_WHAT YOU HAVE TO DO_
Reproduce the forum thread about the modular tiny home below, word for word and in full.

[START OF SOURCE DOCUMENT]

# Modular tiny home



## Dmac (Jun 13, 2015)

these new tiny homes will let you live anywhere, off the grid. http://higherperspectives.com/ecocapsule-home/?c=cleo&ts_pid=2&ts_pid=2 AND Here http://www.collective-evolution.com...where-in-this-wind-and-solar-powered-capsule/


----------



## Tude (Jun 13, 2015)

I saw that one the other day on the internet and it was kinda cute and efficient! I could slim down begrudgingly to stay in that or travel in that though. I guess it would be my bicycles and clothes and ohhhhh my pots and pans that would have to go. Other stuff, meh. Well 3 cats. hmmmm hehe - I cannot go so small.  Van yes though


----------



## Kal (Jun 13, 2015)

Interesting.


----------



## Andrea Van Scoyoc (Jun 13, 2015)

Very cool.


----------



## Art101 (Jun 13, 2015)

Not as interesting at 24,000 plus another 10,000 to ship it lol.


----------



## Will Wood (Dec 22, 2016)

Dmac said:


> these new tiny homes will let you live anywhere, off the grid. http://higherperspectives.com/ecocapsule-home/?c=cleo&ts_pid=2&ts_pid=2 AND Here http://www.collective-evolution.com...where-in-this-wind-and-solar-powered-capsule/


very cool ideas that sadly never get into production..


----------



## Will Wood (Dec 22, 2016)

I'd like to make a tiny dwelling with CorPlast(corigated plastic), which is plastic cardboard.. A guy made a bicycle trailer with it and I think with tools and time I could make a very cool mini-dwelling..http://www.doityourselfrv.com/diy-coroplast-bicycle-camper/


----------

[END OF SOURCE DOCUMENT]
[START OF EXTRACTED INFORMATION]

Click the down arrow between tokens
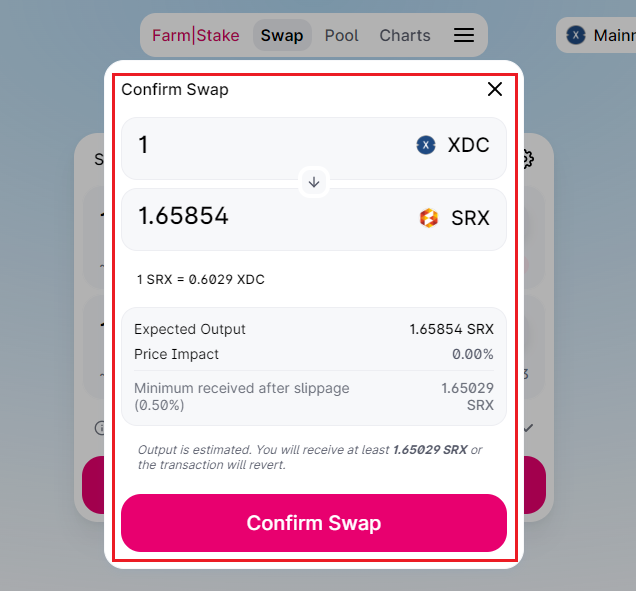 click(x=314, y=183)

[END OF EXTRACTED INFORMATION]
[START OF EXTRACTED INFORMATION]

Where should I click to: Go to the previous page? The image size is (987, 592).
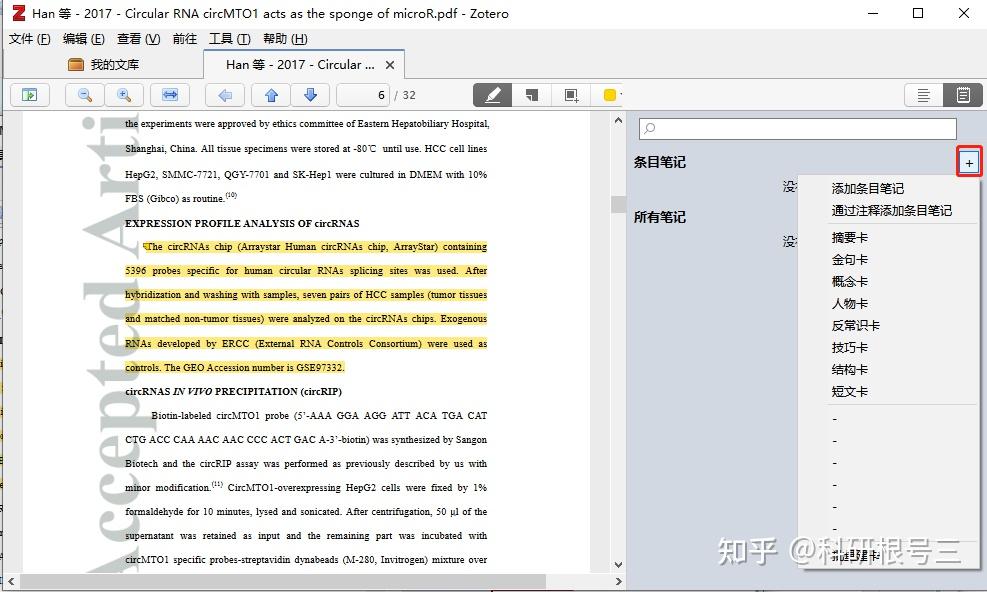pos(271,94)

[END OF EXTRACTED INFORMATION]

_REPLY TO THE TASK_
# Modular tiny home



## Dmac (Jun 13, 2015)

these new tiny homes will let you live anywhere, off the grid. http://higherperspectives.com/ecocapsule-home/?c=cleo&ts_pid=2&ts_pid=2 AND Here http://www.collective-evolution.com...where-in-this-wind-and-solar-powered-capsule/


----------



## Tude (Jun 13, 2015)

I saw that one the other day on the internet and it was kinda cute and efficient! I could slim down begrudgingly to stay in that or travel in that though. I guess it would be my bicycles and clothes and ohhhhh my pots and pans that would have to go. Other stuff, meh. Well 3 cats. hmmmm hehe - I cannot go so small.  Van yes though


----------



## Kal (Jun 13, 2015)

Interesting.


----------



## Andrea Van Scoyoc (Jun 13, 2015)

Very cool.


----------



## Art101 (Jun 13, 2015)

Not as interesting at 24,000 plus another 10,000 to ship it lol.


----------



## Will Wood (Dec 22, 2016)

Dmac said:


> these new tiny homes will let you live anywhere, off the grid. http://higherperspectives.com/ecocapsule-home/?c=cleo&ts_pid=2&ts_pid=2 AND Here http://www.collective-evolution.com...where-in-this-wind-and-solar-powered-capsule/


very cool ideas that sadly never get into production..


----------



## Will Wood (Dec 22, 2016)

I'd like to make a tiny dwelling with CorPlast(corigated plastic), which is plastic cardboard.. A guy made a bicycle trailer with it and I think with tools and time I could make a very cool mini-dwelling..http://www.doityourselfrv.com/diy-coroplast-bicycle-camper/


----------